Controversial police chief Mark Kessler suspended for 30 days without pay
Mark Kessler used borough-owned weapons in profanity-laced, gun-riddled YouTube videos
A police chief in Schuylkill County has been suspended for 30 days without pay following his posting of YouTube videos showing himself firing semi-automatic weapons and screaming profanities.
Following a 55-minute closed-door executive session, Gilberton borough council endorsed the punishment for Police Chief Mark Kessler on a 5-1 vote, with council member Lloyd George voting no.
Kessler made national headlines recently with Internet videos he says were meant as defenses of the First and Second amendments. The videos created a firestorm by making veiled threats and casting aspersions on U.S. Secretary of State John Kerry and House Minority Leader Nancy Pelosi as well as liberals and Democrats.
Council said it disciplined Kessler because the guns in the videos were owned by the borough and they were used without prior authorization. Kessler donated the weapons and the ammunition to the borough in January.
Kessler argued again Wednesday night that his videos were protected by the First Amendment because he was not wearing his police uniform in the videos.
Immediately after the vote, Kessler's attorney, Joseph Nahas, said he and Kessler hadn't decided whether the suspension would be appealed. "We got hit with it when you got hit with it," Nahas told WFMZ.com.
However, at an impromptu news conference about 15 minutes after Wednesday night's meeting was adjourned, Kessler said he accepts the council's decision and looks forward to getting back to work in 30 days.
Kessler also said he would meet with Nahas on Thursday about whether council acted properly, because he believes the borough doesn't have written policies in place governing a situation such as his.
Asked if he would do anything differently, Kessler stated, "I make no apologies and have no regrets."
Mayor Mary Lou Hannon said state police will patrol the borough exclusively for the next month because Kessler is the borough's only police officer.

**Given information**

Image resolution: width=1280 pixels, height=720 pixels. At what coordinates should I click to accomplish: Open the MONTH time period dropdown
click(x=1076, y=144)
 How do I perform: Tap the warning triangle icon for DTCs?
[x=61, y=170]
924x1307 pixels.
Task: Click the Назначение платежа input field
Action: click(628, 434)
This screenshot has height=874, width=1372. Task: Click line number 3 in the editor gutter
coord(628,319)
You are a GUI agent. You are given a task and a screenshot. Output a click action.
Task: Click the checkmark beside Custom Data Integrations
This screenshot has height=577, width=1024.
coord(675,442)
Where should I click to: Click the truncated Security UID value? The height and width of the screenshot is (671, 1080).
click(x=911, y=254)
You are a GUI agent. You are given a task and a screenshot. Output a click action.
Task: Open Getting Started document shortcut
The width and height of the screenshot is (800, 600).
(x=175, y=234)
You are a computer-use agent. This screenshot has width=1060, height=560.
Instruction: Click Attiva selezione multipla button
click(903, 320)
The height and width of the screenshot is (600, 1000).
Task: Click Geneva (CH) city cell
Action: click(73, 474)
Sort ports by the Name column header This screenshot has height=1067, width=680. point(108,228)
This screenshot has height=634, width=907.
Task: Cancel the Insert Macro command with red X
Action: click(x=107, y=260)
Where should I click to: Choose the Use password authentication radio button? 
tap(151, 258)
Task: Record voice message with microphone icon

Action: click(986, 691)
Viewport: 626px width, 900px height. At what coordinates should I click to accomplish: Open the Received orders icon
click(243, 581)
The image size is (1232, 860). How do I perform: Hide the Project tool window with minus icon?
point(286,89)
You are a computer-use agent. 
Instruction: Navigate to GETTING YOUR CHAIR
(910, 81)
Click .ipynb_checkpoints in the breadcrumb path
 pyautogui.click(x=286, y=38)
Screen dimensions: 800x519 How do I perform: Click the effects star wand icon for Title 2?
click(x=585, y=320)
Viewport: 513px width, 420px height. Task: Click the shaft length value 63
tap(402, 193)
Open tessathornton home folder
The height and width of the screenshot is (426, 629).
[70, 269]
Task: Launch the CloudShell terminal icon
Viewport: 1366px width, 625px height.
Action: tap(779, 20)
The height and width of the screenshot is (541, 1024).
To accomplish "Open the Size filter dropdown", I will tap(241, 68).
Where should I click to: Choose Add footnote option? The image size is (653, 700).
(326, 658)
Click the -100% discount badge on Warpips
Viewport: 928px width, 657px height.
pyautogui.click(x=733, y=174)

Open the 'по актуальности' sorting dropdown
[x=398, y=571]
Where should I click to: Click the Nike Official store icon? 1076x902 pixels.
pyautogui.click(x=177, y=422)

**Exercise 1**
Duplicate the part of the article on the Kessler suspension starting with "Following a 55-minute" and going on through "liberals and Democrats.".
**Exercise 2**
Answer these questions from the article on the Kessler suspension:
(a) What was the council's vote on the punishment?
(b) Who is Kessler's attorney?
(c) Who will patrol the borough during the next month?
**Exercise 3**
Write the next part of the article on the police chief's suspension, picking up after its final sentence.
None of the items matter here.

**Exercise response 1**
Following a 55-minute closed-door executive session, Gilberton borough council endorsed the punishment for Police Chief Mark Kessler on a 5-1 vote, with council member Lloyd George voting no.
Kessler made national headlines recently with Internet videos he says were meant as defenses of the First and Second amendments. The videos created a firestorm by making veiled threats and casting aspersions on U.S. Secretary of State John Kerry and House Minority Leader Nancy Pelosi as well as liberals and Democrats.

**Exercise response 2**
(a) 5-1
(b) Joseph Nahas
(c) State police

**Exercise response 3**
After council voted, a handful of the 20 or so members of the public and media sandwiched inside the tiny meeting room at the borough wastewater treatment plant made their feelings known.
One man asked council to have an outside agency investigate Kessler before his behavior leads to a lawsuit against the borough, while another said his wife is afraid of the chief, "and if my wife is afraid, so am I. ... If I'm coming through the borough, I won't stop until I get to Frackville."
Another man told council he was "embarrassed as a gun owner" by the chief's actions and that Kessler should be fired.
A couple of Kessler supporters spoke up for the chief, saying he has put his life on the line to defend the very people who are criticizing him, and that rather than fixate on his videos, people should pay attention to legislation such as The National Defense Authorization Act, which allows the president to "assassinate Americans."
Most of the drama Wednesday night happened outside the building where council met.
Dozens of people who backed Kessler were dressed like militia, and several carried loaded semi-automatic weapons.
Others carried American flags and carried signs that read "Impeach Obama, Kessler For President" and "Legalize The Constitution."
Things got a bit heated and almost chaotic when Michael Morrill, executive director of Keystone Progress, was trying to explain to the media throng why his group was demanding that Kessler be fired.
Hecklers hollered "Why do you hate freedom?", "Why don't you get your facts straight?" and "Liberal lies!" at Morrill as he was saying he was going to deliver an on-line petition with 20,000 signatures demanding Kessler's ouster.
"It's not about vulgarity. ... It's not about guns. ... It's about a rogue police chief," Morrill said.
He noted that members of Keystone Progress decided not to attend Wednesday night's meeting in force "because of the threats to law-abiding citizens."
Kessler supporters also heckled Gene Stilp, of Marysville, Perry County, who said he had filed right-to-know request forms for the borough code of conduct for police officers and information about Kessler's contract.
"As a Democrat, if he [Kessler] wants to shoot a Democrat, he can shoot me," Stilp said.
One man defending the chief's videos shouted back, "Unfortunately, people won't listen unless somebody gets colorful."
Several Kessler supporters let it be known they were unhappy with the media coverage of the controversy, and a few tried to make it difficult for news people to cover what was happening.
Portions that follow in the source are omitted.